Last week she got away with a remarkable bit of misdirection. She published her plan to obtain a second independence referendum, which was widely reported (although less so in Scotland than by UK media) as the SNP backing an illegal or wildcat referendum if the UK government refused to agree to one. 

The document itself did no such thing, saying: “The SNP Scottish government continues to maintain that a referendum must be beyond legal challenge to ensure legitimacy and acceptance at home and abroad.” The plan amounted to seeking a “mandate” for a second referendum at the Scottish parliament elections in May, and then, if a majority is secured in the Scottish parliament, passing a law to hold such a referendum, and daring the UK government to go to court to strike it down. 

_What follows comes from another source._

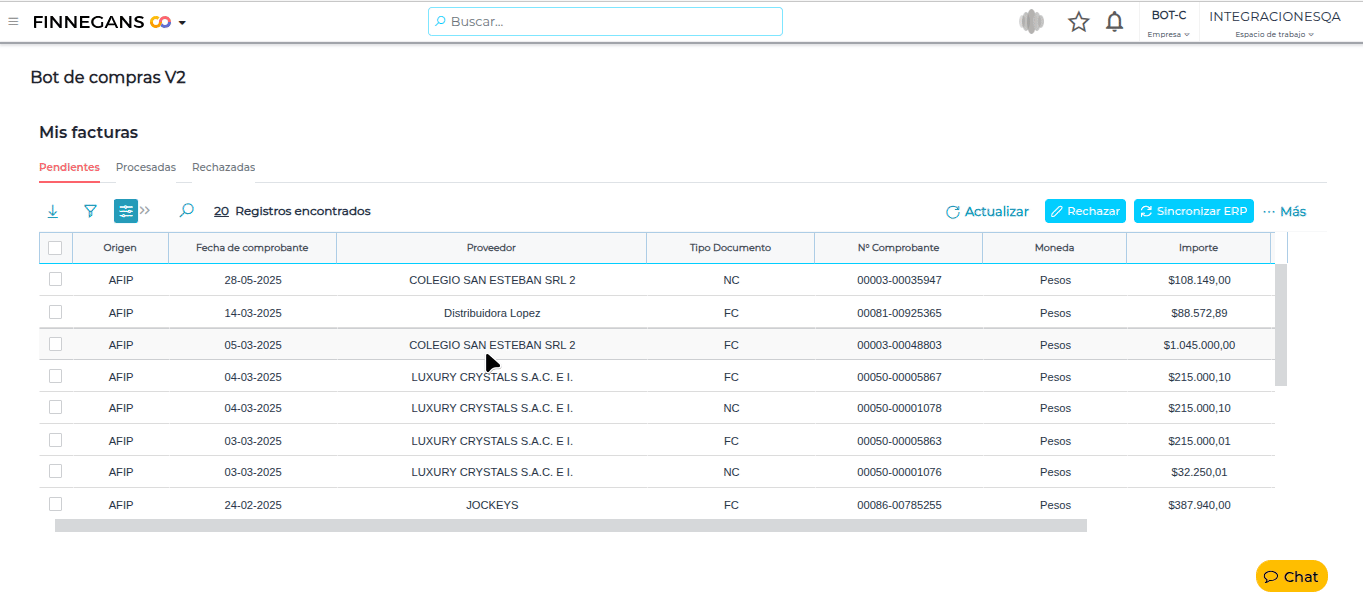Open the notifications bell
The width and height of the screenshot is (1363, 608).
[1114, 22]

You can see how this might be a festival of propaganda for the SNP, but it is most unlikely to result in a referendum. Sturgeon knows this full well, but her activists are growing impatient, and headlines about illegal referendums are what many of them long to see. It is not clear what their reaction will be when the UK Supreme Court rules that the Scottish parliament has no power to hold a referendum, and Sturgeon tells them that they must accept the decision, but no doubt she will have thought of another clever ploy by then. 

Meanwhile, she has Johnson in Scotland, acting as a socially distanced canvasser for the SNP. His – and his party’s – unpopularity in Scotland is one of the biggest problems for those of us who want to keep our country together. But it would be worse for the unionist cause if Johnson didn’t care. He has to go on being the prime minister of the UK, in person, in all parts of the UK, making the arguments for the union. The Scottish people may not like the messenger, but they may hear the message.